━━ Available data ━━
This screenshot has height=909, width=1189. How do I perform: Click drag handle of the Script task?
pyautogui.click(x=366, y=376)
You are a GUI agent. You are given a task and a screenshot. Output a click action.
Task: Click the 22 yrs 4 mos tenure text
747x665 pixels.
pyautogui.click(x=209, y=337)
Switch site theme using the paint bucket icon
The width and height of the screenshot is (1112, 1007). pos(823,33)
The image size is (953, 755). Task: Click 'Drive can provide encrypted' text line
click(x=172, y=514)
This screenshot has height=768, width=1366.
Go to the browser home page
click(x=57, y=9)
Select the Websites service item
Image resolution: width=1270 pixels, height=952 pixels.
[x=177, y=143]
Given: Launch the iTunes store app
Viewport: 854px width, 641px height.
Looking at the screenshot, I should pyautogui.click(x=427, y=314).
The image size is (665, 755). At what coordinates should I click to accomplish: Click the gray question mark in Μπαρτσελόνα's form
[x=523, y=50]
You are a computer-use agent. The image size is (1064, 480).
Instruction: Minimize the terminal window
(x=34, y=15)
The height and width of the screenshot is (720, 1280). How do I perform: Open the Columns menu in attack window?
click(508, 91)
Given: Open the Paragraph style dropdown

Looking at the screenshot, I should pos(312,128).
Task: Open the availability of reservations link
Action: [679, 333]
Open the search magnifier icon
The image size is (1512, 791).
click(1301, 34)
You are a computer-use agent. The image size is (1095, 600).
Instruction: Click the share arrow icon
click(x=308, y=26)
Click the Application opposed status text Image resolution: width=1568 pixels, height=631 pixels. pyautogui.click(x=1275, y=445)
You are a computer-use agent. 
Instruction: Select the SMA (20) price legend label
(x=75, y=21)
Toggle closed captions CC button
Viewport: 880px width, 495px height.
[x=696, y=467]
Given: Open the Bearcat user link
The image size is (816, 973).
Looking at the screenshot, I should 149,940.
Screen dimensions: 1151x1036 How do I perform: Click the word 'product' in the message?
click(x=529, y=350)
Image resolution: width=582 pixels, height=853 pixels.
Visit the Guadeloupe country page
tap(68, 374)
━━━
Brief.
Without dropping a single line, output the records above exactly.

Response.
This screenshot has height=909, width=1189. How do I perform: Click drag handle of the Script task?
pyautogui.click(x=366, y=376)
You are a GUI agent. You are given a task and a screenshot. Output a click action.
Task: Click the 22 yrs 4 mos tenure text
747x665 pixels.
pyautogui.click(x=209, y=337)
Switch site theme using the paint bucket icon
The width and height of the screenshot is (1112, 1007). pos(823,33)
The image size is (953, 755). Task: Click 'Drive can provide encrypted' text line
click(x=172, y=514)
This screenshot has height=768, width=1366.
Go to the browser home page
click(x=57, y=9)
Select the Websites service item
Image resolution: width=1270 pixels, height=952 pixels.
[x=177, y=143]
Given: Launch the iTunes store app
Viewport: 854px width, 641px height.
Looking at the screenshot, I should pyautogui.click(x=427, y=314).
The image size is (665, 755). At what coordinates should I click to accomplish: Click the gray question mark in Μπαρτσελόνα's form
[x=523, y=50]
You are a computer-use agent. The image size is (1064, 480).
Instruction: Minimize the terminal window
(x=34, y=15)
The height and width of the screenshot is (720, 1280). How do I perform: Open the Columns menu in attack window?
click(508, 91)
Given: Open the Paragraph style dropdown

Looking at the screenshot, I should pos(312,128).
Task: Open the availability of reservations link
Action: [679, 333]
Open the search magnifier icon
The image size is (1512, 791).
click(1301, 34)
You are a computer-use agent. The image size is (1095, 600).
Instruction: Click the share arrow icon
click(x=308, y=26)
Click the Application opposed status text Image resolution: width=1568 pixels, height=631 pixels. pyautogui.click(x=1275, y=445)
You are a computer-use agent. 
Instruction: Select the SMA (20) price legend label
(x=75, y=21)
Toggle closed captions CC button
Viewport: 880px width, 495px height.
[x=696, y=467]
Given: Open the Bearcat user link
The image size is (816, 973).
Looking at the screenshot, I should 149,940.
Screen dimensions: 1151x1036 How do I perform: Click the word 'product' in the message?
click(x=529, y=350)
Image resolution: width=582 pixels, height=853 pixels.
Visit the Guadeloupe country page
tap(68, 374)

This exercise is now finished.